Rubio, who paid a company nearly $50,000 to do research into his background, has his team ready to push back. Nothing seems to small or far-flung.

A common example: A Pittsburgh Post-Gazette reporter in 2011 posted a blog item about a news conference and mentioned how Rubio showed up late and “did his best to steal the show” with stirring talk about his elderly mother. The reporter was startled when an hour later Burgos reached out to complain. Still, Burgos managed to get the blog updated.

“It certainly is a long time to try to stay safe until 2016, if he’s running,” said Republican strategist Alex Castellanos. “You have to have real substance to last that long. Image alone won’t do it.” He said Rubio’s speech was a good first step, and the lawmaker followed the next day by introducing a bill that would give tax credits so poor kids can attend private school.

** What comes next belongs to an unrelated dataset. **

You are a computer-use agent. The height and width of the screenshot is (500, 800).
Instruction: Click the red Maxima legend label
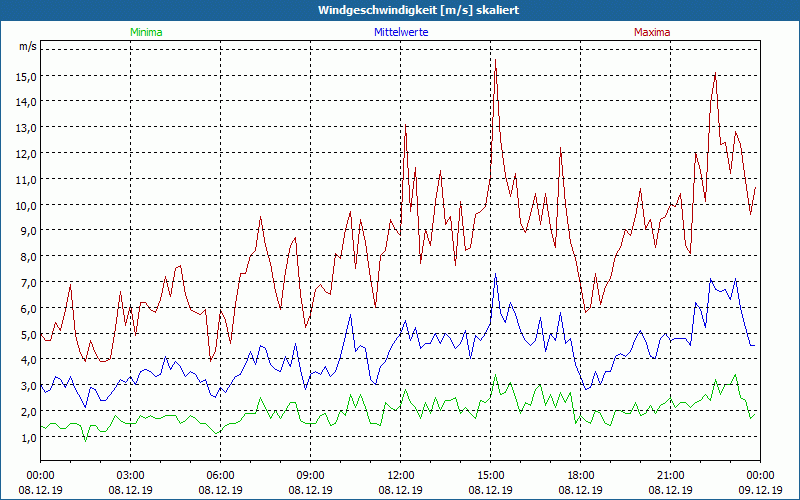click(652, 32)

“Rubio may be fortunate that he got this early attention so that stories like inflating his resume about his Cuban roots and the credit card have been raised enough at the national level that they won’t be treated as news,” said Norm Ornstein, resident scholar at the conservative American Enterprise Institute, and a longtime watcher of Congress. “But if I were a political figure and had a cover on Time that said ‘the savior,’ I would have at best mixed emotions. The more you get built up, the more the temptation (of the media) to show the chinks in your armor and bring you down.”